---- Records supplied

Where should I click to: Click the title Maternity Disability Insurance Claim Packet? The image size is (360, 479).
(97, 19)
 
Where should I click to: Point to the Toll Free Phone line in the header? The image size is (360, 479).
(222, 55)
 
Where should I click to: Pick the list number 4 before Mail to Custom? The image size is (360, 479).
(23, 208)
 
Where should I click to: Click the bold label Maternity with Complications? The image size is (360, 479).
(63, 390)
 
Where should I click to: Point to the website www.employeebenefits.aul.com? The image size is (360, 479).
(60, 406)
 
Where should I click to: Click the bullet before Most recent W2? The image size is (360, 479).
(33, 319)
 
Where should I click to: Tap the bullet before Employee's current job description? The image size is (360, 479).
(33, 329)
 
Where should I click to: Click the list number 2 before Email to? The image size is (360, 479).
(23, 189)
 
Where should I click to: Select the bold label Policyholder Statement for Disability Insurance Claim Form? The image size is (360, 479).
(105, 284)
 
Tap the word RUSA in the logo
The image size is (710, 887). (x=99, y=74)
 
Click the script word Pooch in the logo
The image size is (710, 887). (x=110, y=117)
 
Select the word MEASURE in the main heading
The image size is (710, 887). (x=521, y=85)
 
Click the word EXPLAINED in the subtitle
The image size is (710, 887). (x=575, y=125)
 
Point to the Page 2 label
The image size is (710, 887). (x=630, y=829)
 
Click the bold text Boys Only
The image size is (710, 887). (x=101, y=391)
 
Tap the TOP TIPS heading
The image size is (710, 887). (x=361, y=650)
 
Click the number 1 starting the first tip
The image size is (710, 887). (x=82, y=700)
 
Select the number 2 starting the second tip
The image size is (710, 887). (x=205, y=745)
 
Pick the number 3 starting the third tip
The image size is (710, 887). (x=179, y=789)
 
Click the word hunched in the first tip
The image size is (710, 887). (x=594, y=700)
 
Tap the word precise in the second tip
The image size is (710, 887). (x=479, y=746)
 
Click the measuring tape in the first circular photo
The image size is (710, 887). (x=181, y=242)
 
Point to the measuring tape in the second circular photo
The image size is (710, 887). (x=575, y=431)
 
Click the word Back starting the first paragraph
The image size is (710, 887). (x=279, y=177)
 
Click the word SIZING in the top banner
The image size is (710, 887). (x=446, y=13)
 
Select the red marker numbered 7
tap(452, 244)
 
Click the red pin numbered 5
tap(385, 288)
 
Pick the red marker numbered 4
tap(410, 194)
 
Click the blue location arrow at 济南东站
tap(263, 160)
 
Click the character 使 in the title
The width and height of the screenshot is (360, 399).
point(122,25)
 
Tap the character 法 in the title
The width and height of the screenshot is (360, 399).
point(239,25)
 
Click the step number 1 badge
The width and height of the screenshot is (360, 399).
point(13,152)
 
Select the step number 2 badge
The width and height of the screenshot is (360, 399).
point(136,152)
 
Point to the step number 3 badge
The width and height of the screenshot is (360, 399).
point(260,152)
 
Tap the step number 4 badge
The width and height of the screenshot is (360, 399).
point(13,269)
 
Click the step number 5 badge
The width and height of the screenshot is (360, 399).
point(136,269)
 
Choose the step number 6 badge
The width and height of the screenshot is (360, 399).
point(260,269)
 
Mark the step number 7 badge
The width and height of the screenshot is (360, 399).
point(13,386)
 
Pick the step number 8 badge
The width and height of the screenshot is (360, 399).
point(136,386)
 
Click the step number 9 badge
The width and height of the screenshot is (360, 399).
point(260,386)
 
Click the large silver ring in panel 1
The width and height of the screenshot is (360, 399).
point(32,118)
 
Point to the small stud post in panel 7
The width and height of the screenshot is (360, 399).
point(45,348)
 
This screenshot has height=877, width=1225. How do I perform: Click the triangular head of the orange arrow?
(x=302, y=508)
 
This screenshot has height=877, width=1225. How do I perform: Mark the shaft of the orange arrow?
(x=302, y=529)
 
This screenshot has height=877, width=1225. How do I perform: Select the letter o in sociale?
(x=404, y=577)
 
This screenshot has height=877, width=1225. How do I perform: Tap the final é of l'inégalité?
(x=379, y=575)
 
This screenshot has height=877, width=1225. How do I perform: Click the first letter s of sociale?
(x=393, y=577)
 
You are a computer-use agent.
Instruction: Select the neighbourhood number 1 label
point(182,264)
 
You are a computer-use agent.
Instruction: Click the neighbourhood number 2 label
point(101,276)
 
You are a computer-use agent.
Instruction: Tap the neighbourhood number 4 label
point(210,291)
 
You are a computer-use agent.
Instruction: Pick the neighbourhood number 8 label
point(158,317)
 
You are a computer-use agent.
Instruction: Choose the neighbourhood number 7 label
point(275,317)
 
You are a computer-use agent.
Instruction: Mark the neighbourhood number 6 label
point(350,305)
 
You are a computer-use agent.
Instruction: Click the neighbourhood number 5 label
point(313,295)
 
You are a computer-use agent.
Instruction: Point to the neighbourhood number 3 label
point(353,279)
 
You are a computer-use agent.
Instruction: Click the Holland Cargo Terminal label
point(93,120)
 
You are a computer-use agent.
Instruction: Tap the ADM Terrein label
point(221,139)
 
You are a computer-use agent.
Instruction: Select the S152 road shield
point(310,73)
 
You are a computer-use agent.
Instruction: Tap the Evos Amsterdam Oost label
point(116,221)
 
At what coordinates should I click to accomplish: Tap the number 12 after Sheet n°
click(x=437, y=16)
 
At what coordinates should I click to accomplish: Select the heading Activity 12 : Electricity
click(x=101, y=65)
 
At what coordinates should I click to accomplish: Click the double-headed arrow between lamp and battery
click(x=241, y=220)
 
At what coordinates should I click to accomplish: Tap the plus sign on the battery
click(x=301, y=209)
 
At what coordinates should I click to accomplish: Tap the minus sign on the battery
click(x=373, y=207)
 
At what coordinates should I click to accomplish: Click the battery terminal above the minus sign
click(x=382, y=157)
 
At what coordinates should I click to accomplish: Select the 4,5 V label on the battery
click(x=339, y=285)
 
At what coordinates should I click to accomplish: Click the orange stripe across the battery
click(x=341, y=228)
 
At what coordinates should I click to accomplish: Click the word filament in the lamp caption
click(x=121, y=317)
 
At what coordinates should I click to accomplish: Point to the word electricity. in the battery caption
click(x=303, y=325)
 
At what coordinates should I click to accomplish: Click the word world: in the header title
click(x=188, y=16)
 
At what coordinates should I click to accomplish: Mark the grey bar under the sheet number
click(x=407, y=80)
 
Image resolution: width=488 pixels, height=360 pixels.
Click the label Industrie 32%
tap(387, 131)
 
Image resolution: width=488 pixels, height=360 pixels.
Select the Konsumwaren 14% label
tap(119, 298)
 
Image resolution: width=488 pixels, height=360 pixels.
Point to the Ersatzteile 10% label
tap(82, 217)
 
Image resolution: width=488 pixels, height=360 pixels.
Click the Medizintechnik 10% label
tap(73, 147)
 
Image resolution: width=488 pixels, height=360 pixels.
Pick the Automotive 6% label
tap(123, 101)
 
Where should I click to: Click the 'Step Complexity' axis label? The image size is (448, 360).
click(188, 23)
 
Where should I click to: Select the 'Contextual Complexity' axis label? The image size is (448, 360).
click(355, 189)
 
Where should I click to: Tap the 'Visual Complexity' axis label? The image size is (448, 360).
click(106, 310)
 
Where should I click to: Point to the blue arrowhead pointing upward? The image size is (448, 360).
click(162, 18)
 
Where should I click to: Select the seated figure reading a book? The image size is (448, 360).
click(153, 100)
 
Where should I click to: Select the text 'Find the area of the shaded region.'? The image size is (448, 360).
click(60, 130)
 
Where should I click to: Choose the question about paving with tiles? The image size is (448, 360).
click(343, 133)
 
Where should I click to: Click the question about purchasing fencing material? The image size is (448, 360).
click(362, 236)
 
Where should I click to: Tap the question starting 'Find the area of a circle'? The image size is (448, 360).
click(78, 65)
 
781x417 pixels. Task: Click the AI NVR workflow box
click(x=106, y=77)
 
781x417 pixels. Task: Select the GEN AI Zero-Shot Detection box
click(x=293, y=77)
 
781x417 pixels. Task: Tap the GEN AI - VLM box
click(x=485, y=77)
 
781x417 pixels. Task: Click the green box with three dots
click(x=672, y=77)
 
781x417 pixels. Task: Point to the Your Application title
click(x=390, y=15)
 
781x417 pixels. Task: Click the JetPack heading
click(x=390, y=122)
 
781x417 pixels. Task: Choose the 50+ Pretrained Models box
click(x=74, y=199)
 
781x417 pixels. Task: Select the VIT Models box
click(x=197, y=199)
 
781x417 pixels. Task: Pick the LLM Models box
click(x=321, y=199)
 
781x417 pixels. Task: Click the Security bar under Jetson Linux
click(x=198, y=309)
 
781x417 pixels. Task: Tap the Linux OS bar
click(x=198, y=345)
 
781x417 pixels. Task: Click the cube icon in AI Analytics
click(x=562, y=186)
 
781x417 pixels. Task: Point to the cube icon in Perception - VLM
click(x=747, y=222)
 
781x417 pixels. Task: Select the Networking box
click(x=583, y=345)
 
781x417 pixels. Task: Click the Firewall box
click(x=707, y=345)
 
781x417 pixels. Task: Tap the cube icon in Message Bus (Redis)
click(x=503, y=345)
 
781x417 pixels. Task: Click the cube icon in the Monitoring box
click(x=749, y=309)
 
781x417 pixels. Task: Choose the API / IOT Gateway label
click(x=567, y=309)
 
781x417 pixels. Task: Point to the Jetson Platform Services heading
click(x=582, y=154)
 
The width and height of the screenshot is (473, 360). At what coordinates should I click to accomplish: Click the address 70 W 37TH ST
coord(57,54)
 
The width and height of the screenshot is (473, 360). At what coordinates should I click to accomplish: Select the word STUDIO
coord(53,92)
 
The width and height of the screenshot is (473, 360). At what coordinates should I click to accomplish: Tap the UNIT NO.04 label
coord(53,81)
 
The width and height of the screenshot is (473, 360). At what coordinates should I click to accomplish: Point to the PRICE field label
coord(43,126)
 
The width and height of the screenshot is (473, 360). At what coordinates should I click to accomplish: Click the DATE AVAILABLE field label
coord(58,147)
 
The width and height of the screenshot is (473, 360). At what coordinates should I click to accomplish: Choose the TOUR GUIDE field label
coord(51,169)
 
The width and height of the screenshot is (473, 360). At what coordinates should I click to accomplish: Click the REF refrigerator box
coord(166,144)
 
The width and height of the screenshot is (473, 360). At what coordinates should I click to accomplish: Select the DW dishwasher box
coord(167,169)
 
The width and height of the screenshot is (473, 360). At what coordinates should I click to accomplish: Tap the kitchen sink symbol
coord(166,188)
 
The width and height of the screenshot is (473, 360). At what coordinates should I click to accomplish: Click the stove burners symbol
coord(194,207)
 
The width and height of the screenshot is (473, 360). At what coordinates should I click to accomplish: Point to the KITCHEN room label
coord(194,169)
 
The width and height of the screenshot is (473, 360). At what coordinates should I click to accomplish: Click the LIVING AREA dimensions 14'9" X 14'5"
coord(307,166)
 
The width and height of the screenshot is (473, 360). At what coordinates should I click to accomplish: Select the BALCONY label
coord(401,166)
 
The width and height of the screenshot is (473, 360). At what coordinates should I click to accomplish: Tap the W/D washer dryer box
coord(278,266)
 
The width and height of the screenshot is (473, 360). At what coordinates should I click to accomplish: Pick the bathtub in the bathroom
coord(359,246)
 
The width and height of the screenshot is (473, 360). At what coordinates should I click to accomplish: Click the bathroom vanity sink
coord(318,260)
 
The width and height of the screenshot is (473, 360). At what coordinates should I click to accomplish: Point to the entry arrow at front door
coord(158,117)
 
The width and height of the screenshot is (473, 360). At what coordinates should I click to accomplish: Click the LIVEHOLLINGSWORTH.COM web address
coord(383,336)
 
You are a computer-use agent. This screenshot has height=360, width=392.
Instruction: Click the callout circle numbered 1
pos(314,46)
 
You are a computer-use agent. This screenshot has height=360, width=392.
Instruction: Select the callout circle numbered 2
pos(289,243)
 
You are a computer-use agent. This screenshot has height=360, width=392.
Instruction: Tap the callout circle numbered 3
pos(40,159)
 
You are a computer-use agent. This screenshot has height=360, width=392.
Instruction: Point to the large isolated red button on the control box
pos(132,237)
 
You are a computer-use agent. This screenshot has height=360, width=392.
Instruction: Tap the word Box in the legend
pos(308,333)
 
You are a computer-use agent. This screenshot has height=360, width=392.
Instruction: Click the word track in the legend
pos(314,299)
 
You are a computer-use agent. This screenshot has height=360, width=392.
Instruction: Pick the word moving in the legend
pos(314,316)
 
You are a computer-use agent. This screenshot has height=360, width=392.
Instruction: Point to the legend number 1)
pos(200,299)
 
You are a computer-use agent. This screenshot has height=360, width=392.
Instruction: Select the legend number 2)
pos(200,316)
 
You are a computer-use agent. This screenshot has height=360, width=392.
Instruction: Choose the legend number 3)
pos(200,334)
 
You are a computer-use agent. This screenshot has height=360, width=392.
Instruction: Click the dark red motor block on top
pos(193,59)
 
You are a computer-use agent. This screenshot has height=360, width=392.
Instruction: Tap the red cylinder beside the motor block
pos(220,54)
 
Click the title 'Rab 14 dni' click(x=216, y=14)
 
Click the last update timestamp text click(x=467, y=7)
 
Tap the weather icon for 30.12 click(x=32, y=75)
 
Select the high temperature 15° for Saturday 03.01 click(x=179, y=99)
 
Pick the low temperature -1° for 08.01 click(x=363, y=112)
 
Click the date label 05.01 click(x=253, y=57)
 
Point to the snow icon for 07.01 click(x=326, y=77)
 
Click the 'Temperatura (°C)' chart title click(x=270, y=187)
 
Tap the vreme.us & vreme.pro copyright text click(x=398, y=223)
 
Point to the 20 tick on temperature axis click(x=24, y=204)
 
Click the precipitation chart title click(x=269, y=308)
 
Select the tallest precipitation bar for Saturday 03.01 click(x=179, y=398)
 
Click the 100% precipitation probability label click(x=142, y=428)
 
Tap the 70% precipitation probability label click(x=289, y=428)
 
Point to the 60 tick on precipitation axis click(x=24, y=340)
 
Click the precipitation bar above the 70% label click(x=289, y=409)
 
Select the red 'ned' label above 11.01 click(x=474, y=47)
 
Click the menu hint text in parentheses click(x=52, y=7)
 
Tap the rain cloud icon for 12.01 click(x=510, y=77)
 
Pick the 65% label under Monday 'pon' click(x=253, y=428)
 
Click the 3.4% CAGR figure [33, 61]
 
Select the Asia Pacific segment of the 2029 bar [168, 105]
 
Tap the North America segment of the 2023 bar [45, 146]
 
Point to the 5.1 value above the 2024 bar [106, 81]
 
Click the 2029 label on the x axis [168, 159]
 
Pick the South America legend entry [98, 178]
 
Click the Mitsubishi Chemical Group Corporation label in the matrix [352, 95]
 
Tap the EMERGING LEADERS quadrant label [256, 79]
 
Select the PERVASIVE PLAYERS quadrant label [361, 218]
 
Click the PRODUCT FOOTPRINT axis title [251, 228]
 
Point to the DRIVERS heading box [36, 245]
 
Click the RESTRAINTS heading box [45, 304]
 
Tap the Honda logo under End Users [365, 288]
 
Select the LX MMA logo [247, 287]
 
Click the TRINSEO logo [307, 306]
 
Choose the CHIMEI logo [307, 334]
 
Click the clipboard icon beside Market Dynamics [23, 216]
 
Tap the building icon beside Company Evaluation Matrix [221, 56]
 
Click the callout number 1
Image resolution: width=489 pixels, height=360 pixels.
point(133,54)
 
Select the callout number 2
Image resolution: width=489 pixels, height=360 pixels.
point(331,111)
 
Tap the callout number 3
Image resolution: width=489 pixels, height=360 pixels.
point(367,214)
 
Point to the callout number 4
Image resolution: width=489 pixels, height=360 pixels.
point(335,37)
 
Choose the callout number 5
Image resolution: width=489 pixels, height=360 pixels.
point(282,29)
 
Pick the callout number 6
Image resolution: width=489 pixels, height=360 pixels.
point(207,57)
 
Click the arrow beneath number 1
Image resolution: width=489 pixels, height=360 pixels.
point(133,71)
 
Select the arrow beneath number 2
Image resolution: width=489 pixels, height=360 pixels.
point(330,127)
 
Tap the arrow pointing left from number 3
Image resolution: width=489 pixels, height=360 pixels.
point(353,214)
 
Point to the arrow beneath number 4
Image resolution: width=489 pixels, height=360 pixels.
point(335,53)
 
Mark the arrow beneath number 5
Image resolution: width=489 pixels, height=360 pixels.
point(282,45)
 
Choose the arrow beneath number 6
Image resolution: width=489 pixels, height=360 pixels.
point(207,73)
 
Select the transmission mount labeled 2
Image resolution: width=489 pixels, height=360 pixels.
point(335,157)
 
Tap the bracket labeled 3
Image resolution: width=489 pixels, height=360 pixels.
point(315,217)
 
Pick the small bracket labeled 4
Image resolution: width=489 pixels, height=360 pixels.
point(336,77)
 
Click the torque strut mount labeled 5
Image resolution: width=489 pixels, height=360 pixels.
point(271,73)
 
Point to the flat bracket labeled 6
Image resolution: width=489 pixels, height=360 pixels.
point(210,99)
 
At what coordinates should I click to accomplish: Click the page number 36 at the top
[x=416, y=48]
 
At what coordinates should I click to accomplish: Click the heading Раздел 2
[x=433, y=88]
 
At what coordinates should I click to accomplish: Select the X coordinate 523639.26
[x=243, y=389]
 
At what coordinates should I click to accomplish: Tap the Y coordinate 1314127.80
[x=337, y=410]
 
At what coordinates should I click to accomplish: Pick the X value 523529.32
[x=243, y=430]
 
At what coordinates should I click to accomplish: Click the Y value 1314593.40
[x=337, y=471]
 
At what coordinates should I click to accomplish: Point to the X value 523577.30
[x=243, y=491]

--------

**Work to be completed:** Rewrite the data from its start through the line containing "The image size is (710, 887). (x=594, y=700)", substituting "Press" for each "Tap" and changing nothing else. Give only those lines.

**Response to the task:**
Where should I click to: Click the title Maternity Disability Insurance Claim Packet? The image size is (360, 479).
(97, 19)
 
Where should I click to: Point to the Toll Free Phone line in the header? The image size is (360, 479).
(222, 55)
 
Where should I click to: Pick the list number 4 before Mail to Custom? The image size is (360, 479).
(23, 208)
 
Where should I click to: Click the bold label Maternity with Complications? The image size is (360, 479).
(63, 390)
 
Where should I click to: Point to the website www.employeebenefits.aul.com? The image size is (360, 479).
(60, 406)
 
Where should I click to: Click the bullet before Most recent W2? The image size is (360, 479).
(33, 319)
 
Where should I click to: Press the bullet before Employee's current job description? The image size is (360, 479).
(33, 329)
 
Where should I click to: Click the list number 2 before Email to? The image size is (360, 479).
(23, 189)
 
Where should I click to: Select the bold label Policyholder Statement for Disability Insurance Claim Form? The image size is (360, 479).
(105, 284)
 
Press the word RUSA in the logo
The image size is (710, 887). (x=99, y=74)
 
Click the script word Pooch in the logo
The image size is (710, 887). (x=110, y=117)
 
Select the word MEASURE in the main heading
The image size is (710, 887). (x=521, y=85)
 
Click the word EXPLAINED in the subtitle
The image size is (710, 887). (x=575, y=125)
 
Point to the Page 2 label
The image size is (710, 887). (x=630, y=829)
 
Click the bold text Boys Only
The image size is (710, 887). (x=101, y=391)
 
Press the TOP TIPS heading
The image size is (710, 887). (x=361, y=650)
 
Click the number 1 starting the first tip
The image size is (710, 887). (x=82, y=700)
 
Select the number 2 starting the second tip
The image size is (710, 887). (x=205, y=745)
 
Pick the number 3 starting the third tip
The image size is (710, 887). (x=179, y=789)
 
Click the word hunched in the first tip
The image size is (710, 887). (x=594, y=700)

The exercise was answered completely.